EXCERPT PROVIDED -
# The SBHonline Community Daily > Digerati Discussions! >  >  flickr?

## GramChop

what happened to it?  is anyone else having issues?

----------


## MIke R

different format....I dont like it

----------


## MIke R

and my phone suddenly doesnt want to upload pics to it...dont know if its the phone or Flickr

----------


## GramChop

i HATE it!

when i grab the url to add it to a post, it doesn't work.

TEST:

----------


## GramChop

see?  what the heck???  help!

----------


## GramChop

[img][/img] 

ok....i tried grabbing the html.

----------


## MIke R

there needs to be a jpg on the end of that...go back and grab that..you need to click on SHARE over the picture to get the correct URL

----------


## GramChop

i did....but there's no ".jpg" at the end of the string.

----------


## MIke R

it worked for me..its just a pain in the ass now..you have to click Share This and find the URL in the middle of all that gobbly gook

----------


## MIke R

> i did....but there's no ".jpg" at the end of the string.




its not in the end..its in the middle.....the end would make far too much sense....start at static and scroll to jpg..and copy and paste

----------


## GramChop

> Originally Posted by gramchop
> 
> i did....but there's no ".jpg" at the end of the string.
> 
> 
> 
> 
> its not in the end..its in the middle.....the end would make far too much sense....start at static and scroll to jpg..and copy and paste



TEST:

----------


## GramChop

well, lookie there!  

you're right...what a royal pain in the butt!  that is enough to make me end my relationship with flickr!

----------


## MIke R

yeah it sucks...why do people _insist_ on fixing things that are not broken????

----------


## GramChop

dunno!  it bogles my brain sometimes!

thank you for your help...i really appreciate it!!

----------


## andynap

the url for me is too short. What the hell did they do?

----------


## JEK

Simple way is to click on the image, select different sizes and then right click and copy the address. Actually easier than the old way.

----------


## JEK



----------


## MIke R

really>>????I think I tried that and it didn't work
...hmmmmm....let me go back and check

nothing happened when I right clicked on the picture...either just a right click or if I did right click with control  it just gave me options to the save the image

----------


## andynap

I don't get John's right click either- I have to pretend to save it and copy the url

----------


## JEK

Above is on a Mac only. On a PC, right Click, Properties and copy URL

----------


## JEK

You must be in View All Sizes mode to do the Right Click.

----------


## andynap

> Above is on a Mac only. On a PC, right Click, Properties and copy URL



It's the same as Save but both open a new window.

EXTRACTED INFORMATION -
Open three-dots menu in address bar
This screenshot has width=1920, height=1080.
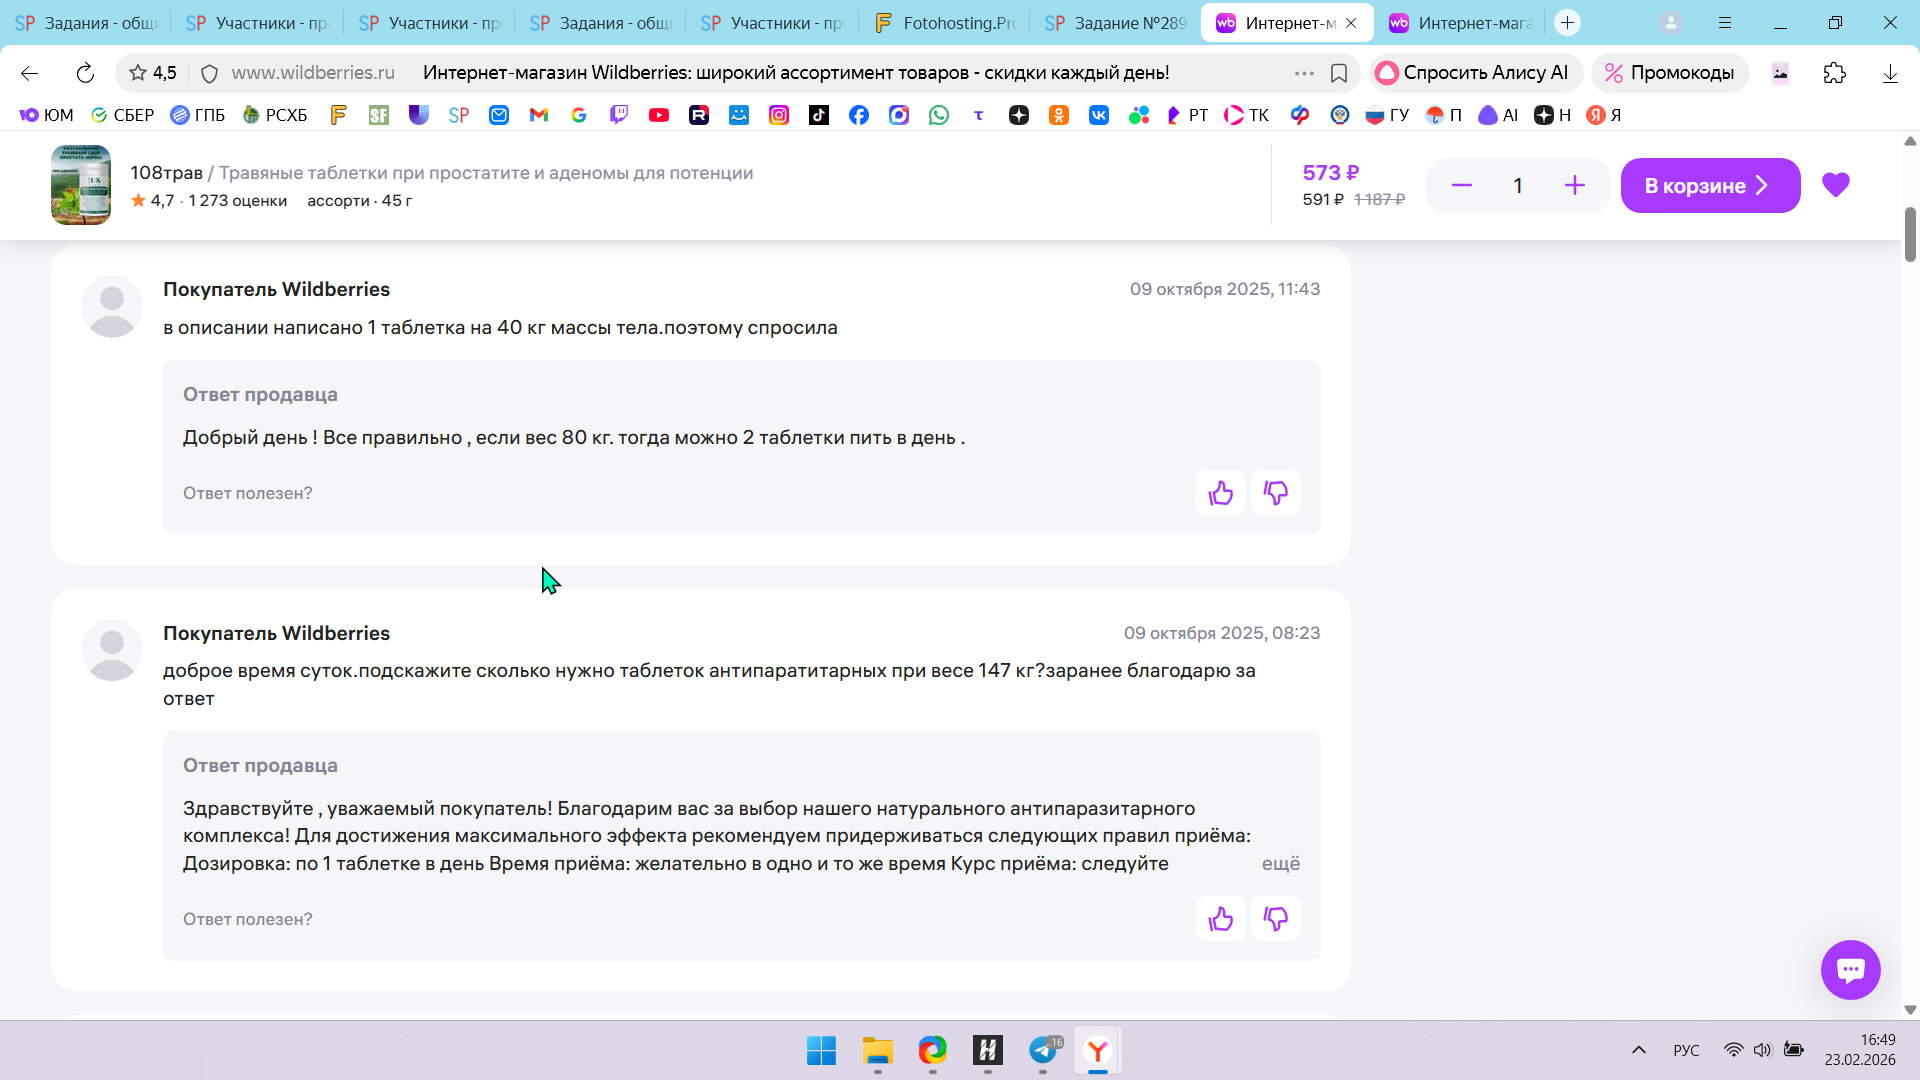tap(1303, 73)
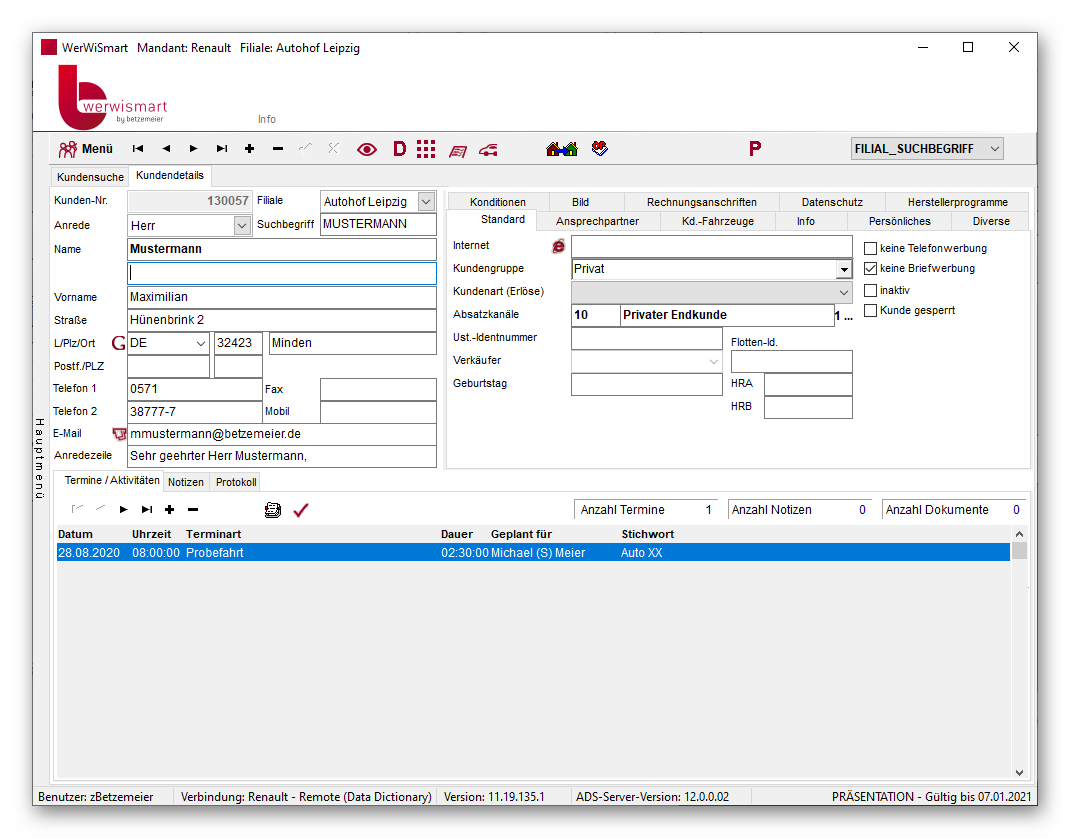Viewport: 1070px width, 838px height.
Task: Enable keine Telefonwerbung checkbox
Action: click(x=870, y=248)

WRITTEN TASK 1 -
Answer each question from the Flickr thread:
(a) According to Mike R, where in the string does the ".jpg" appear?
(b) On a PC, what steps does JEK give for getting the image address?
(c) Which mode does JEK say you must be in to do the right click?
WRITTEN TASK 2 - Pick up the Flickr thread after its last post and write the next few replies.
The lines above are not needed here.

FINAL ANSWER 1 -
(a) In the middle of the string, not at the end: you start at "static," scroll to "jpg," and copy and paste.
(b) Right click, choose Properties, and copy the URL.
(c) View All Sizes mode.

FINAL ANSWER 2 -
----------


## MIke R

I am on my Mac...I went to view all sizes...opened up a Medium of a new pic...copied the addy...and everytime I paste in here...the previous picture of the guy and his kid with a fish comes on instead of the new image...

----------


## JEK

On a PC, Right Click Properties and copy URL. no Save needed

----------


## JEK

> I am on my Mac...I went to view all sizes...opened up a Medium of a new pic...copied the addy...and everytime I paste in here...the previous picture of the guy and his kid with a fish comes on instead of the new image...



Operator error. You aren't really copying the new URL

----------


## MIke R

yeah I know..I figured it out...Im just a little slow...LOL

----------


## GramChop

TEST:

----------


## GramChop

well yippee do da!!!  great tip, pops....i think i'll keep you around for awhile!!!!

----------


## andynap

It's an extra step that wasn't there before and no help on the site that I can see altho there are pages amd pages of Q&A. Stupid.

----------


## JEK

I think it is one less step and easier than before. FAQs are for Dummies :)

----------


## GramChop

> I think it is one less step and easier than before. *FAQs are for Dummies* :)



my name is missy and i am a dummy!!

----------


## JEK

Maybe, maybe not, but you have me for your FAQ :)

----------


## GramChop

and for that....i thank you - truly!!

----------


## Voosh

FWIW. I resent various sites going "newer and better" many times (with no clue for you on how to do it again just to do what you used to do.) 

THIS site gave all sorts of handholding to get through the transition. Cool!  

Others, like AOL, Yahoo, Google and others forget you and make you start over from square one. Better living through ... 

Just did a couple runs through Flickr and searching Yahoo pics for some posts. The pics are there but ya have to scrounge through to "catch them." Dumb transition. IMHO.   



 



That pic "pulled" from Flickr just now. It was easier before, now you have to hit the sizing options on "Action" and right click on pic to save (on a PC.) Simple transition directions on the screens would make more sense. IMHO. 

Dawg and I are gonna take a run and shrug it off. I have to get some new tires on a car later today. Went to the online site. Reviewed options. Called in my order and set a time. They confirmed, as we discussed options. No problem.

----------


## Eddie

I got divorced because I was tired of FAQ's...  :-)

----------


## Voosh

I have a great aversion to any book or article that starts with "blah, blah, blah" for Dummies. If you were a dummy ya probably wouldn't have found it in the first place. If ya did, you'd still be asking.  This site's folks are probably at 100% at "getting it." Nothing wrong with asking questions. Anytime. 

As for FAQs, minefield territory sometimes.   :Big Grin:  

IMHO.

----------


## Petri

> I got divorced because I was tired of FAQ's...  :-)



http://www.youtube.com/watch?v=zRRkJ95RxIo ?

----------


## Voosh

This must be mid-summer house cleaning. A number of sites that I visit are changing.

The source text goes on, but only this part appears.